Se a Argentina fizer graça de novo, os ingleses transformarão Buenos Aires num surbúbio de Londres…

Marat

Pena que as bombas não explodiram no navio Canberra! Pena que os exocets não atingiram o Hermes e o Invencible… mas, deixe estar, um dia os cães ocidentais ficarão pobres e ai as represálias serão devastadoras!

Gerson Carneiro

Recentemente vi um debate no Jornal da Cultura com a professora tucana de direito internacional da USP , Maristela Basso, (como a TV Cultura adora levar "intelectuais" tucanos da USP em seus programa!), e ela sugeria que a Argentina comprasse as Malvinas dos ingleses.

Tenho uma ideia melhor: sugiro que a Inglaterra devolva as Malvinas para a Argentina e invada a Ilha de CARAS.
Pelo menos o príncipe playboy Harry terá espaço para jogar polo, fumar maconha e namorar.

    Gerson Carneiro

    Aliás, recentemente o príncipe playboy esteve no Brasil. E o que se viu da imprensa foi um excesso de paparicação. Ninguém, ninguém lembrou o assassinato do nosso compatriota Jean Charles. Um questionamentozinho sequer. Muito pelo contrário, a imprensa se deleitou com a visita do príncipe playboy.

    Nessa ocasião fiquei imaginando: teria ele ousadia o bastante para fazer uma visitinha, tipo bate e volta, a Buenos Aires? Queria vê-lo na arquibancada assistindo a um jogo do Boca.

@wpalha

Brasil, sai dessa! A Argentina quer atrair a atenção para si. Para que mexer no que já está resolvido há 30 anos? Para quê?

Gerson Carneiro

Eu era garoto e ficava hipnotizado com as imagens exibidas pelo JN e narração do Sérgio Chapelin.

Adorava repetir na escola palavras como "mísseis tomahawk". Impressionava os colegas de classe.

Além disse, a Guerra das Malvinas acendeu a esperança de termos uma televisão em casa. Painho não permitia ter televisão em casa porque segundo ele as novelas só ensinavam o que não prestava. Com o burburinho da guerra das Malvinas ele se animou para comprar uma. Mas tal qual a Argentina, a animação de painho foi só fogo de palha.

[youtube aFWiXCj-MJo&feature=related http://www.youtube.com/watch?v=aFWiXCj-MJo&feature=related youtube]

Detalhe: assistia na casa dos vizinhos, em tv colorado ou telefunken, preto e branco, com aquela tela de plástico colorido em frente.

    eujasabia

    A guerra acabou faz tempo… mas as novelas continuam ensinando o que não presta.
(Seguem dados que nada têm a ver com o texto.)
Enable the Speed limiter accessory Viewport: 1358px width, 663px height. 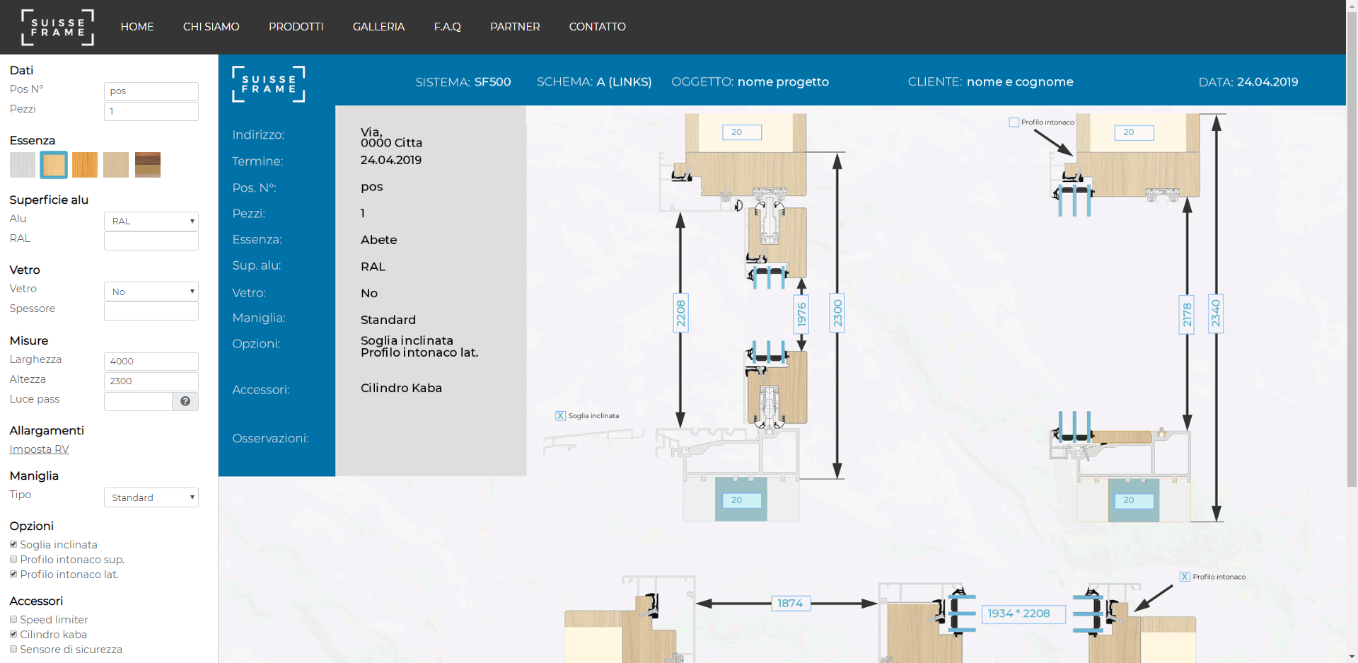pos(13,619)
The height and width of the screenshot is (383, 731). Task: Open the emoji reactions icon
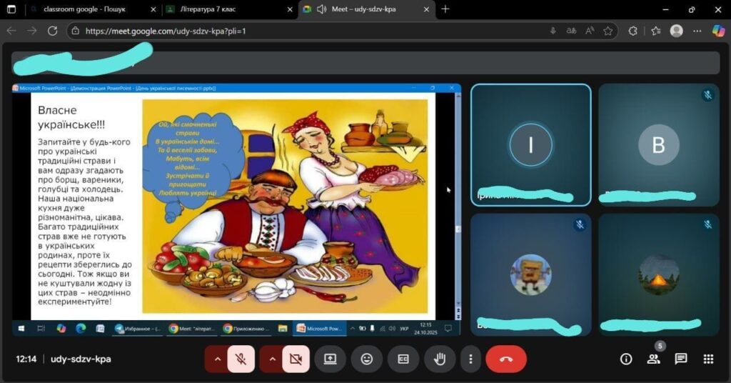tap(367, 359)
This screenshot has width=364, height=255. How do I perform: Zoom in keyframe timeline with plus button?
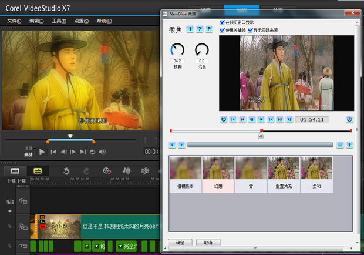(x=349, y=145)
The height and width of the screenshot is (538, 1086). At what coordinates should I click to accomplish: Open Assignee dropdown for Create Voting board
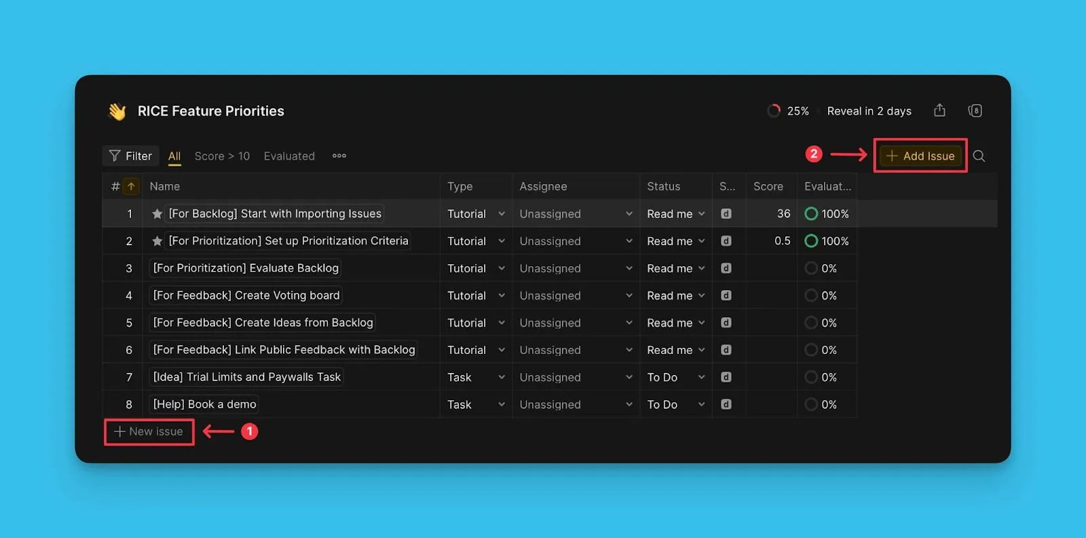pos(629,295)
Certo estava seu Painho…

    Valdeci Elias

    Acho que voce se enganou com o missel. O missel que fez sucesso na guerra das Malvinas foi o françês Exocet . Acho que o tomahawk foi na guerra do Iraque.

    Gerson Carneiro

    Verdade, depois que eu postei percebi o engano. Valeu pela correção.
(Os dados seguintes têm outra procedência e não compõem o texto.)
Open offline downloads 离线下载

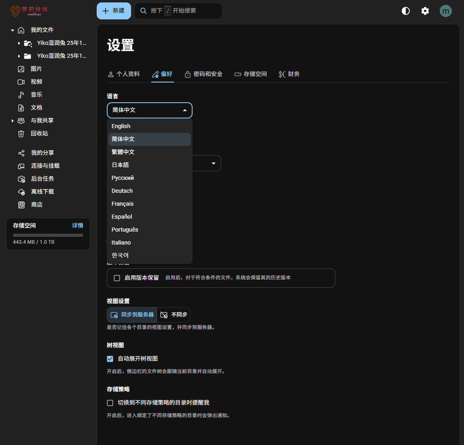click(42, 192)
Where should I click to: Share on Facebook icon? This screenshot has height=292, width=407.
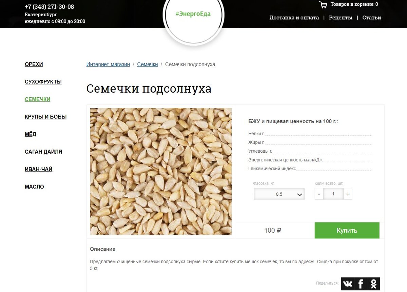tap(361, 284)
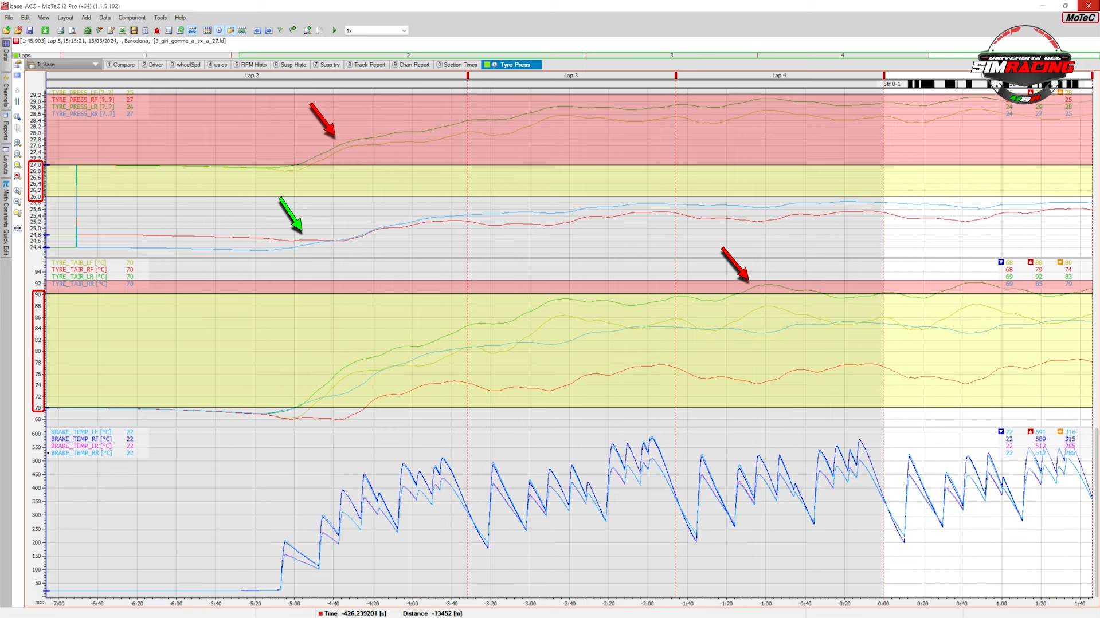Click the next lap arrow icon
This screenshot has width=1100, height=618.
click(268, 30)
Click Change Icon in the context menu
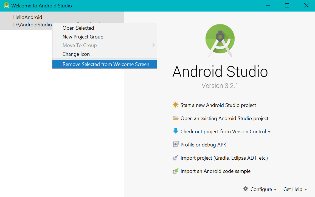Image resolution: width=315 pixels, height=197 pixels. [x=76, y=54]
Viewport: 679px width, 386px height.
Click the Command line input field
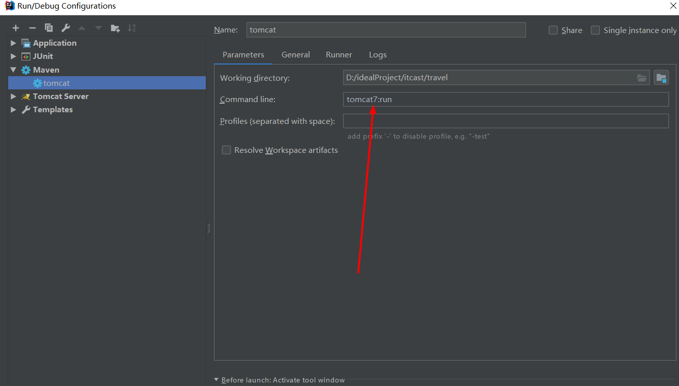[506, 99]
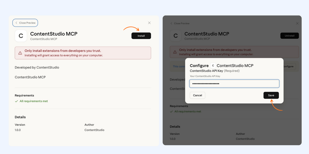Click the checkmark in the dimmed right panel

[171, 112]
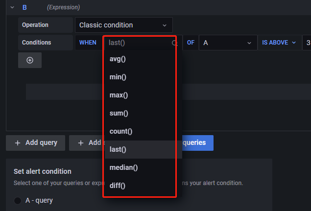Click the plus icon to add condition

point(30,60)
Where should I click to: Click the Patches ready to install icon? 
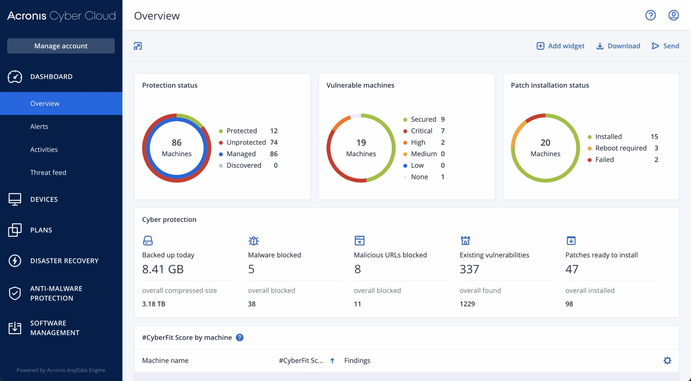pos(571,241)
    Cinco anos depois o Fausto Fawcett gravou a música Kátia Flávia em cuja letra há referência a esse míssel.

    JNascimento

    Exocet,aqueles que os franceses mudaram os códigos para deixar o vexame por conta dos Argentinos.
    Nenhum acertou o alvo!

renato

O SENHOR DAS ARMAS , já está rondando a America do Sul, vai come-la pelos pés.
Eu acho que guerra traz lucros para alguém e não vai ser para a Argentina. Agora eles vão cutucar o nosso país,antes era governo militar aqui,não?
Afinal o príncipe já veio nos visitar, e mandar o recado para nossa elite.
Usar base do Paraguai para abastecer aviões de caça.
Irã não deve se envolver se não deixa sua retaguarda desprotegida.
Agora o Chaves este sim……
Nossa Senhora, estou escutando muita reportagem……….deslizei na maionese.

pperez

Se quando so tinha vento e gelo lá os ingleses deram meia volta no mundo para bombardear os argentinos, imagina agora que tem petroleo!

    Valdeci Elias

    E as Malvina tambem servem de base de apoio, para ações no pré-sal brasileiro.